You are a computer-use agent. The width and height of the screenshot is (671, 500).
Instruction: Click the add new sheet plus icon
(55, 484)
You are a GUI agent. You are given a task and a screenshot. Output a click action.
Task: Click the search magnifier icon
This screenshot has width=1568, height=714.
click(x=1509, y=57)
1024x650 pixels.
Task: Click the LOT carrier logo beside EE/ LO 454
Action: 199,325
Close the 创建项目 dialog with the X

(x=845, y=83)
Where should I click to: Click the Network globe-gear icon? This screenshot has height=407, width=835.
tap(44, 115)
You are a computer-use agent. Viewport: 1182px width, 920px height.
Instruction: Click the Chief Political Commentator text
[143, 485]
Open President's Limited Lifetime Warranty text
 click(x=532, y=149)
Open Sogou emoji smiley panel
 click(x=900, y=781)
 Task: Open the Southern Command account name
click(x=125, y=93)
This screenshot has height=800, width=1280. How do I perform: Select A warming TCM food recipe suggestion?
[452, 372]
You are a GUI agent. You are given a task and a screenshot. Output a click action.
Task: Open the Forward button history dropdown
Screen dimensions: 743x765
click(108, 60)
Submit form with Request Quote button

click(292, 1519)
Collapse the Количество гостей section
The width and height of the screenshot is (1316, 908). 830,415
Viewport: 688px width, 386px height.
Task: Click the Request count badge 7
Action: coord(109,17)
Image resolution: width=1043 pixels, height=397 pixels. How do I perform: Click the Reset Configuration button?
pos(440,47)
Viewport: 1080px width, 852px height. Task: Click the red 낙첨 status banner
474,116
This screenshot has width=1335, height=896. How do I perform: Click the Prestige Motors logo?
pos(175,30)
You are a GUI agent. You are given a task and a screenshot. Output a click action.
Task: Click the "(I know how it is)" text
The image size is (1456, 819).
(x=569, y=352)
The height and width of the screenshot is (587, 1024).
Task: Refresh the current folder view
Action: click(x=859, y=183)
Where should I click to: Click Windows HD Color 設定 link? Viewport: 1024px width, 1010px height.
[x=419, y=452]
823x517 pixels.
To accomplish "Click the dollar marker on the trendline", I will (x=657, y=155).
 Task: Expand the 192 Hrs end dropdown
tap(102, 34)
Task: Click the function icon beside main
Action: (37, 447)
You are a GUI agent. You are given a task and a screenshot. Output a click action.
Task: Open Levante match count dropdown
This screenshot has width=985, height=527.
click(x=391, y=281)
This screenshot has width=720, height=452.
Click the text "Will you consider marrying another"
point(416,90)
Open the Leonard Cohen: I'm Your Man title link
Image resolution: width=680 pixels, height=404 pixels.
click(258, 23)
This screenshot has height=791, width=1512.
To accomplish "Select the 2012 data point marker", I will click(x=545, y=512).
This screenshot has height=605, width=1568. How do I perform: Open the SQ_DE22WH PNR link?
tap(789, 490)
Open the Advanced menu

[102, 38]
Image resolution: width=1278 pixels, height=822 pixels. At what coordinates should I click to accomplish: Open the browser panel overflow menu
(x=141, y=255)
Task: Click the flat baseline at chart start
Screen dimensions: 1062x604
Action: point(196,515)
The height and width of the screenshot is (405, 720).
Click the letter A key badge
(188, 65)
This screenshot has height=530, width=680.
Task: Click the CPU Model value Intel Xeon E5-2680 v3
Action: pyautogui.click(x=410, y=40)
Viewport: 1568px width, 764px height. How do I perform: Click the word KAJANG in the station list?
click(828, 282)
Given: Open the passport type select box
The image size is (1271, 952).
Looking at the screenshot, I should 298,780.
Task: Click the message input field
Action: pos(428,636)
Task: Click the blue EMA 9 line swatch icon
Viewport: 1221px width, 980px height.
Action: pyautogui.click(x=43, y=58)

+ + + +

What the exercise asks - The entire listing is to be retyped exactly.

Task answer -
You are a computer-use agent. The width and height of the screenshot is (671, 500).
Instruction: Click the add new sheet plus icon
(55, 484)
You are a GUI agent. You are given a task and a screenshot. Output a click action.
Task: Click the search magnifier icon
This screenshot has width=1568, height=714.
click(x=1509, y=57)
1024x650 pixels.
Task: Click the LOT carrier logo beside EE/ LO 454
Action: 199,325
Close the 创建项目 dialog with the X

(x=845, y=83)
Where should I click to: Click the Network globe-gear icon? This screenshot has height=407, width=835.
tap(44, 115)
You are a computer-use agent. Viewport: 1182px width, 920px height.
Instruction: Click the Chief Political Commentator text
[143, 485]
Open President's Limited Lifetime Warranty text
 click(x=532, y=149)
Open Sogou emoji smiley panel
 click(x=900, y=781)
 Task: Open the Southern Command account name
click(x=125, y=93)
This screenshot has height=800, width=1280. How do I perform: Select A warming TCM food recipe suggestion?
[452, 372]
You are a GUI agent. You are given a task and a screenshot. Output a click action.
Task: Open the Forward button history dropdown
Screen dimensions: 743x765
click(108, 60)
Submit form with Request Quote button

click(292, 1519)
Collapse the Количество гостей section
The width and height of the screenshot is (1316, 908). 830,415
Viewport: 688px width, 386px height.
Task: Click the Request count badge 7
Action: coord(109,17)
Image resolution: width=1043 pixels, height=397 pixels. How do I perform: Click the Reset Configuration button?
pos(440,47)
Viewport: 1080px width, 852px height. Task: Click the red 낙첨 status banner
474,116
This screenshot has width=1335, height=896. How do I perform: Click the Prestige Motors logo?
pos(175,30)
You are a GUI agent. You are given a task and a screenshot. Output a click action.
Task: Click the "(I know how it is)" text
The image size is (1456, 819).
(x=569, y=352)
The height and width of the screenshot is (587, 1024).
Task: Refresh the current folder view
Action: click(x=859, y=183)
Where should I click to: Click Windows HD Color 設定 link? Viewport: 1024px width, 1010px height.
[x=419, y=452]
823x517 pixels.
To accomplish "Click the dollar marker on the trendline", I will (x=657, y=155).
 Task: Expand the 192 Hrs end dropdown
tap(102, 34)
Task: Click the function icon beside main
Action: (37, 447)
You are a GUI agent. You are given a task and a screenshot. Output a click action.
Task: Open Levante match count dropdown
This screenshot has width=985, height=527.
click(x=391, y=281)
This screenshot has width=720, height=452.
Click the text "Will you consider marrying another"
point(416,90)
Open the Leonard Cohen: I'm Your Man title link
Image resolution: width=680 pixels, height=404 pixels.
click(258, 23)
This screenshot has height=791, width=1512.
To accomplish "Select the 2012 data point marker", I will click(x=545, y=512).
This screenshot has height=605, width=1568. How do I perform: Open the SQ_DE22WH PNR link?
tap(789, 490)
Open the Advanced menu

[102, 38]
Image resolution: width=1278 pixels, height=822 pixels. At what coordinates should I click to accomplish: Open the browser panel overflow menu
(x=141, y=255)
Task: Click the flat baseline at chart start
Screen dimensions: 1062x604
Action: point(196,515)
The height and width of the screenshot is (405, 720).
Click the letter A key badge
(188, 65)
This screenshot has height=530, width=680.
Task: Click the CPU Model value Intel Xeon E5-2680 v3
Action: pyautogui.click(x=410, y=40)
Viewport: 1568px width, 764px height. How do I perform: Click the word KAJANG in the station list?
click(828, 282)
Given: Open the passport type select box
The image size is (1271, 952).
Looking at the screenshot, I should 298,780.
Task: Click the message input field
Action: pos(428,636)
Task: Click the blue EMA 9 line swatch icon
Viewport: 1221px width, 980px height.
Action: pyautogui.click(x=43, y=58)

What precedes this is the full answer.